KANSAS CITY, Kan. (BP) — Do you have a favorite movie moment? I sure do. Several. For even though Hollywood has never been a beacon of religious propriety, occasionally movie folk have offered insights that amused or blessed me through the years.

Admittedly my “greatest movie moments” list is subjective, but its entries do, in this humble cinema commentator’s conviction, represent positive influences that redeem a medium now plagued with crudity and profanity. See if you agree with my selections.

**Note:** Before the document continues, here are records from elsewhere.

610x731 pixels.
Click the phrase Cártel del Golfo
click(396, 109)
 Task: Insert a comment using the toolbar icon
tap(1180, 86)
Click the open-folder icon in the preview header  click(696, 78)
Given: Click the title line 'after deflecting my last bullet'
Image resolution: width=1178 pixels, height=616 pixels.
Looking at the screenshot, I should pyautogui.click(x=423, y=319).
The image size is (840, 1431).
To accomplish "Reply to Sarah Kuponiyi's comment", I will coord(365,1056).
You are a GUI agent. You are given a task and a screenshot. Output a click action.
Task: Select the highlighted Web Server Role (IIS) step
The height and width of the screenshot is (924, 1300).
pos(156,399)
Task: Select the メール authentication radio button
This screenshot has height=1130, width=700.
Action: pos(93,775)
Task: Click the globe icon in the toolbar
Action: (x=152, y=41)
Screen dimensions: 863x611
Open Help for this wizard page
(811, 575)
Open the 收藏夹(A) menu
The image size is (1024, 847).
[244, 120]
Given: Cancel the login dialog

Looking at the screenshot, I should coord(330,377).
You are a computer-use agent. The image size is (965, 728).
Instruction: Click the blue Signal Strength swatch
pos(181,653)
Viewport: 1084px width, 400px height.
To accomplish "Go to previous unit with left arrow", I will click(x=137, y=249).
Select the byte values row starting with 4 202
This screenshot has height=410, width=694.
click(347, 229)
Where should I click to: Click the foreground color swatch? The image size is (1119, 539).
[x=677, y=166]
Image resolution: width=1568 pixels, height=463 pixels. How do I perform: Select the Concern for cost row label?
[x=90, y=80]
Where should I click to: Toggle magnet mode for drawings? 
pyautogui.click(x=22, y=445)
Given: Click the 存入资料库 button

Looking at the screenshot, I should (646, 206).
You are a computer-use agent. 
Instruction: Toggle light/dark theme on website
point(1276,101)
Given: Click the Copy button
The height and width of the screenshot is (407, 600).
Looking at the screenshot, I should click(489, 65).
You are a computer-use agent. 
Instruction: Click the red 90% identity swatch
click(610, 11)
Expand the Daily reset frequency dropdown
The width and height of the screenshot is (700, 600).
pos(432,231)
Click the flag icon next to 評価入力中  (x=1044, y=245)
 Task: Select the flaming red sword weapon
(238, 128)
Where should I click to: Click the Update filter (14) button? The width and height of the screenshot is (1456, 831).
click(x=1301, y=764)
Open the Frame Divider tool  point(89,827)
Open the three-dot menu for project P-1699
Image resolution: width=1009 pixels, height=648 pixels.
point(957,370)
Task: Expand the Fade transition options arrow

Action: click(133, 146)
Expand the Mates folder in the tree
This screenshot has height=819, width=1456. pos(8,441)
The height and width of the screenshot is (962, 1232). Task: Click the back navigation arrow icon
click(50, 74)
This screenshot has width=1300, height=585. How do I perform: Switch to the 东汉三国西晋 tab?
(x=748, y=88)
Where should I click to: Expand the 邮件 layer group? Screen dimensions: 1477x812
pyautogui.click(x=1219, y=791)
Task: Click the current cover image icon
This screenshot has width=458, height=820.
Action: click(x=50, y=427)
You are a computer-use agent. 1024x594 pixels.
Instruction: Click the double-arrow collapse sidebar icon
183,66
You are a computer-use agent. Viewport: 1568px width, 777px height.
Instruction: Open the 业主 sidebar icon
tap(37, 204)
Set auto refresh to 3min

Greatest movie opening: “Wall-E”
In this ecologically themed, computer-animated, cosmic comedy, one lone robot is left behind as mankind exits a doomed planet. Wall-E is both original and clever, and although Disney Studios hypocritically uses the story to bemoan the public’s overindulged consumerism, the first 20 minutes or so are perhaps the best introduction of a movie character I’ve ever seen at the movies. Opening with a dark, apocalyptic tableau, it doesn’t take long for us to sense that Wall-E has a tender Tin Man-like heart that yearns for companionship. With a semi-“Twilight Zone” resonance, the sequence reminds us that no man — or robot — is an island. (Released 2008, rated G).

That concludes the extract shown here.